Across the listing below, count the lines that mention the string "screenshot". Reply with the figure only.

RECORDS FOR THIS EXERCISE:
"""

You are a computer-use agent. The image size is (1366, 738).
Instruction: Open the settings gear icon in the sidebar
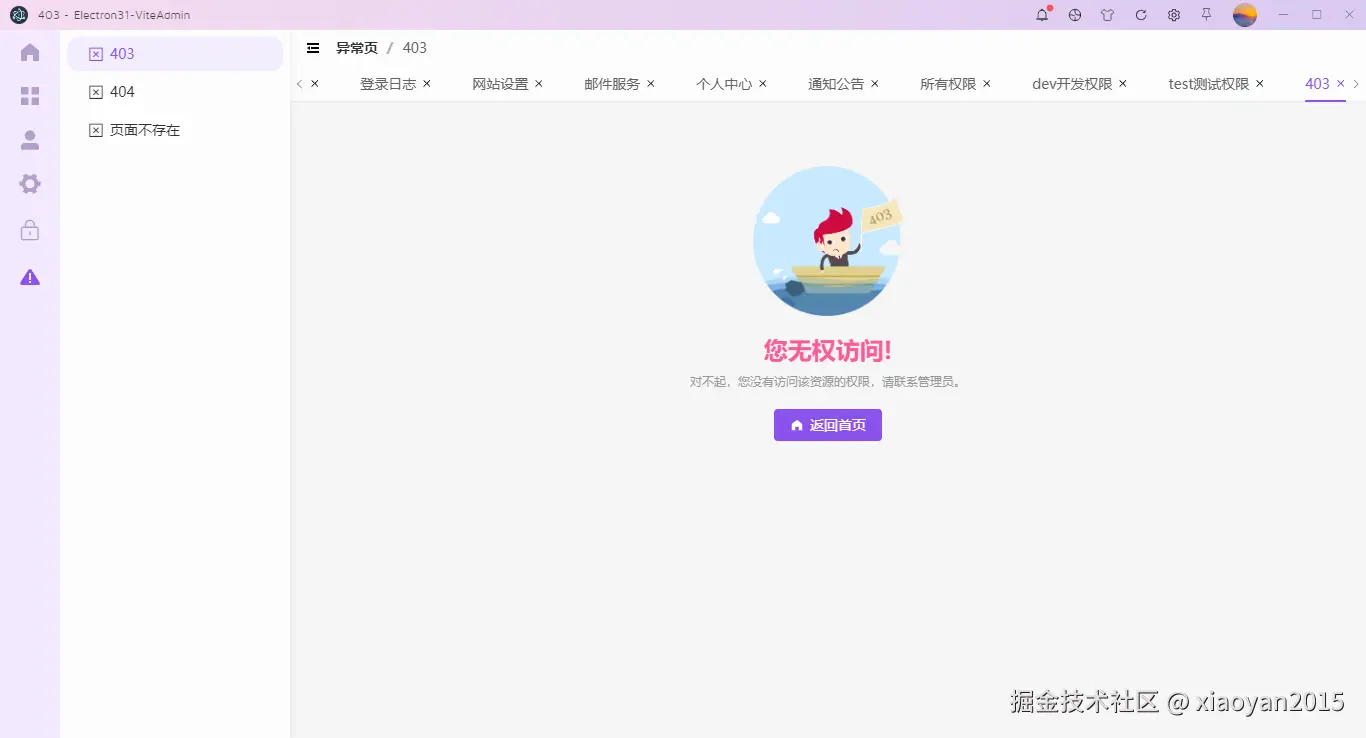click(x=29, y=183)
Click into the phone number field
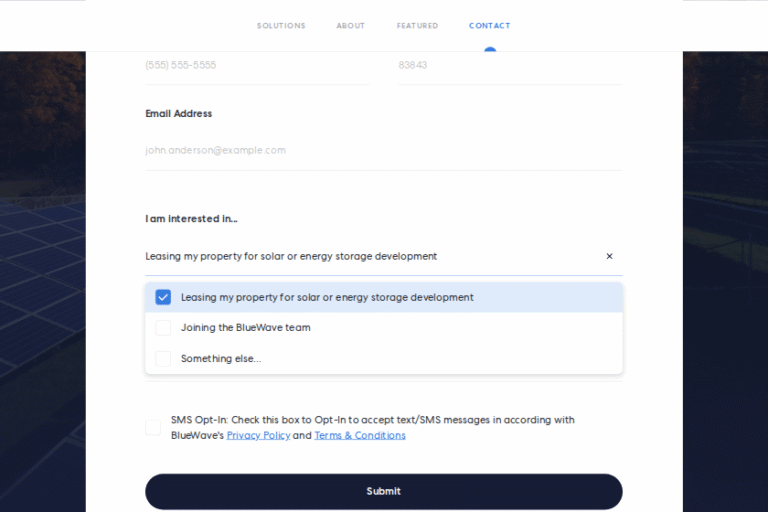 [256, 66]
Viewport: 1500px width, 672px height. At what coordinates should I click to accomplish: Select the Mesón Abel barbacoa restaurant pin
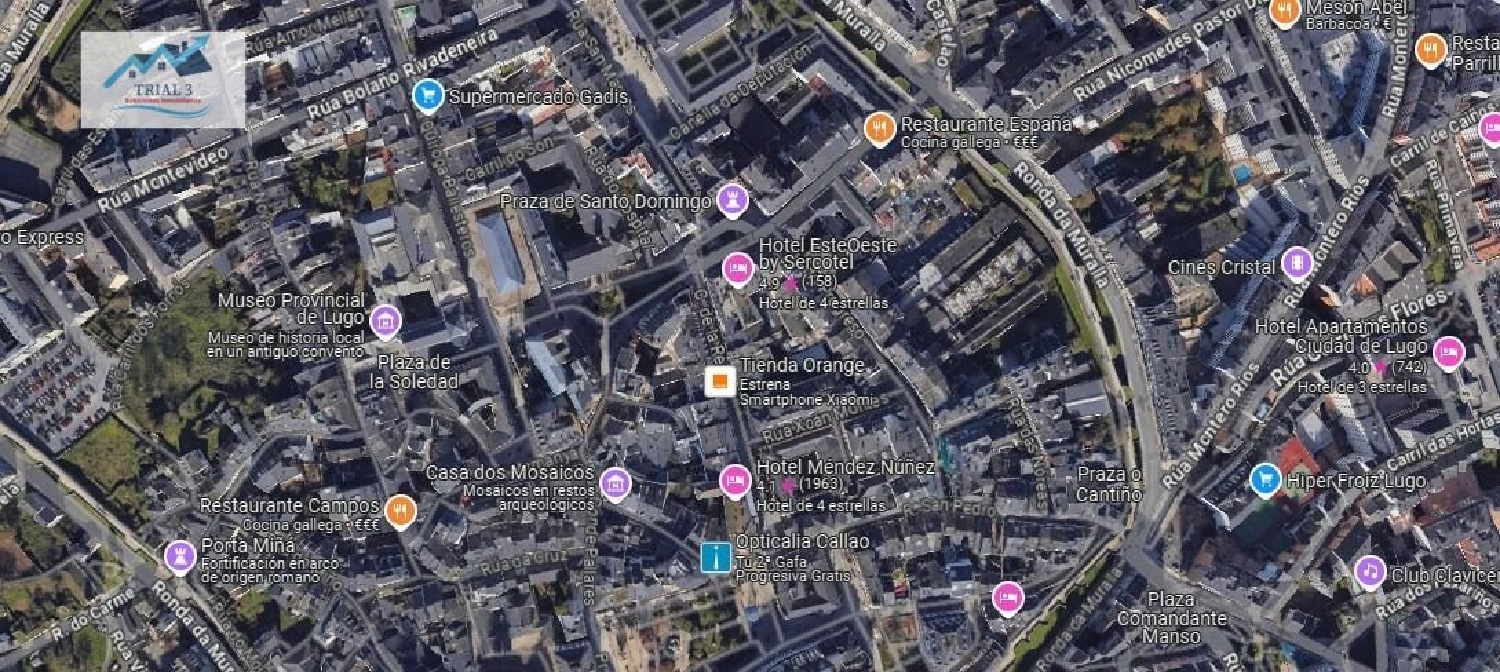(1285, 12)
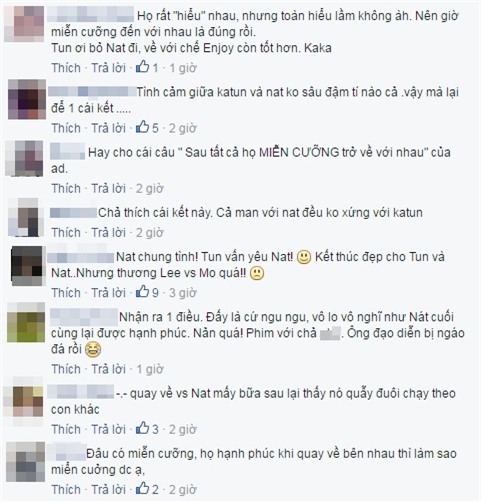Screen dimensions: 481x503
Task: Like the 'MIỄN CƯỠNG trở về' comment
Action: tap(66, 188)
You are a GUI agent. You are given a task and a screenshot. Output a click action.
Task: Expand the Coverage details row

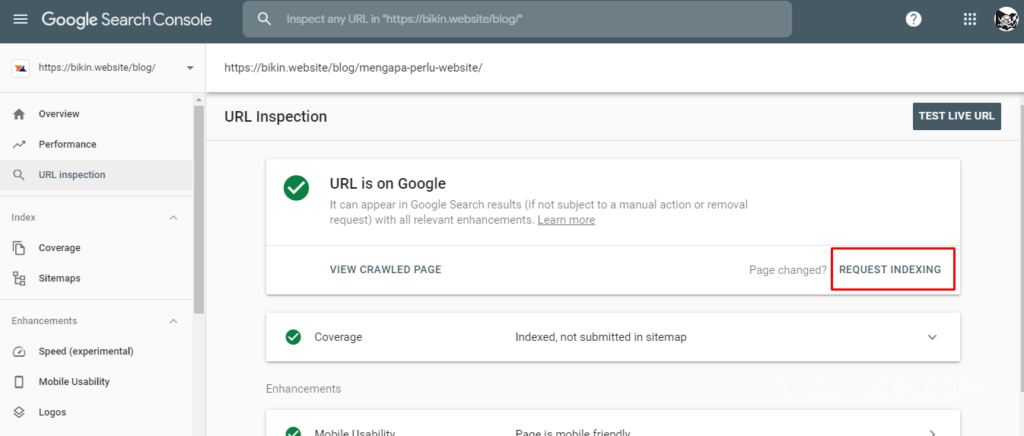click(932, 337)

"""
"""

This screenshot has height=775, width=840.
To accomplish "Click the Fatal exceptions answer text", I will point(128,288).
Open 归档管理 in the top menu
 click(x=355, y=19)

"""

RESPONSE TO THE TASK:
2